There are three areas that need to be addressed to effectively push your applications into the cloud:
- Create a second layer of firewall protection (defence in depth);
- Analysing application documentation to determine new firewall rule changes; and
- Collection of system and application metadata that enables a smooth transition.
Let's start with defence in depth.
First, put sensitive data in a second tier of firewall segments behind the main corporate firewalls. This second-tier firewall and corresponding network shields sensitive applications and their data from being easily accessed if the Web-facing firewalls are breached. For example, let's look at grocery stores. It would be wise to deploy at least four firewall/network segments: one for HR data, one for financial data, one for credit card PCI (Payment Card Industry) data, and one for services that the other segments share. The segment containing services that are shared could contain common support services such as network and systems management, encryption and PKI functions, access control services, and security event management functions.
Another architectural implementation that protects corporations from internal data theft is the creation of a Tunneling Access Protocol.
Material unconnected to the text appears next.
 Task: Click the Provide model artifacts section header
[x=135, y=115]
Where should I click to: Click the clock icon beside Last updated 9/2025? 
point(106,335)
The Tunnel Access Protocol is an access control function that forces all administrators to log information before they perform administration on segment systems. Hence, all administrative access is tracked, discouraging internal theft of information
The second area that needs addressing is the analysis needed to determine successful migration of the application to behind the cloud's second-tier firewalls. I recommend starting with the application design document first. It gives you a big-picture understanding of which business need the application performs, what middleware is used, what databases are used, and what protocols it uses. It also often contains the logical architecture.
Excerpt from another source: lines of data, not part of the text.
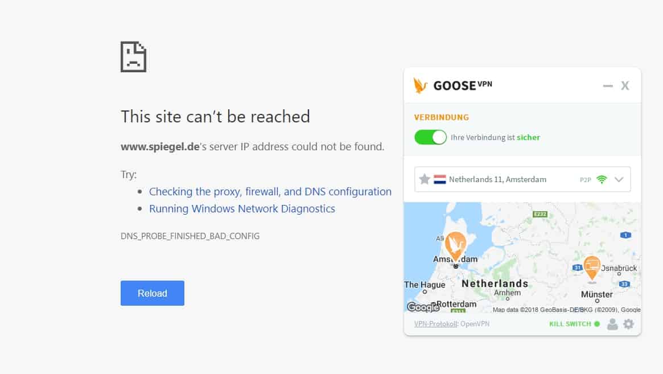The width and height of the screenshot is (663, 374).
Task: Open settings with the gear icon
Action: coord(629,324)
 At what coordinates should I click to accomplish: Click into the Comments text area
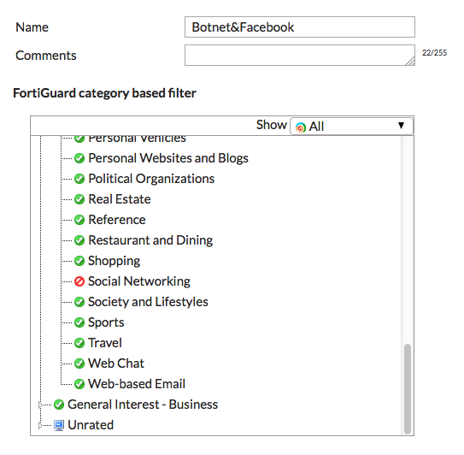pos(300,56)
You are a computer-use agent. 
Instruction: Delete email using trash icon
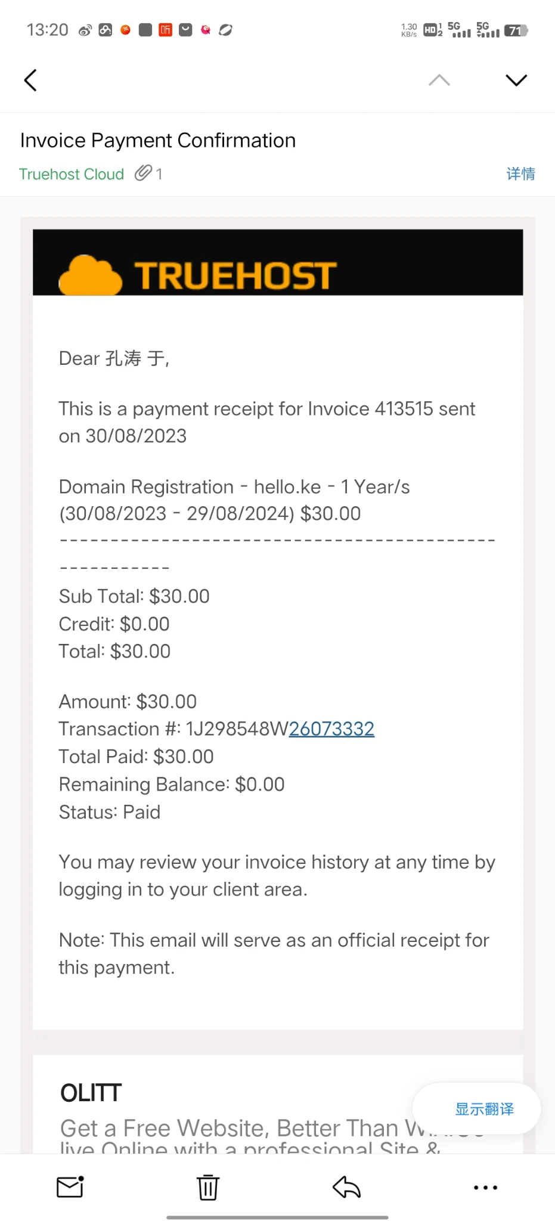[208, 1186]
It is important to focus on all the systems the application interacts with. Your security team will have a variety of information collected about the application: what data is sensitive, how and what tools are used to encrypt the data, and penetration testing results if it is a web-facing application. Also, I recommend creating a protocol diagram showing all servers and their IP addresses, the protocols being used, and the protocol (TCP or UDP) ports being used. This network view specifically shows which servers need to talk to each other and what protocols (ports) they will use to do it. It is not necessary to include switches, routers and other network infrastructure components because the protocols/ports just ride over them. If the protocol diagram is thorough, it should be a simple step to create the firewall rules. Firewall rules are made up of source and destination IP (Internet Protocol) addresses, protocol used, and ports that ride on top of those protocols.
Lastly, I recommend a thorough collection of system and application metadata. The need to port your application well requires this work. Plus, if you have a disaster, business interruption or want to pull your application from the cloud you need this data. System information exists per firewall/network segment. All applications share the same system data such as the same firewall, routers, switches, encryption algorithm (if used for all applications in a segment), and storage subsystem. System metadata includes vendor, model, software release and version, and other system-wide configuration data. Application data is similar but it addresses load balancers, encryption method, middleware, database, server hardware and operating system, and services, protocols, and ports that ride on top of those systems. Application metadata includes vendor, model, software release and version, and other application configuration data.
The next debate is where this metadata should be contained. I recommend containing this information in a hierarchy in a LDAP repository. I would create two tiers in the directory: one called Segment System for each of the four segments in the example above, and lastly one called Application for all applications within a given segment. This ordering enables a systematic collection of all metadata so that sensitive cloud applications can quickly be deployed. And, most importantly, it enables a quick deployment of the application and/or segment into a cloud.
In summary, migrating critical cloud applications involves putting data behind a second tier of firewalls. Common services exist in one of the segments that can be shared by all segmented applications. Applications should be in separate segments based upon the type of data that is being protected such as credit card data, finance data and HR data, and services that are shared. A variety of documentation should be created and/or reviewed to make sure that the porting of applications behind the second-tier 'deep theatre' defence firewalls goes well. This collected metadata is from a hierarchy of two layers: common system per segment and different applications within each segment. I recommend the metadata be saved in a directory where it can be easily retrieved.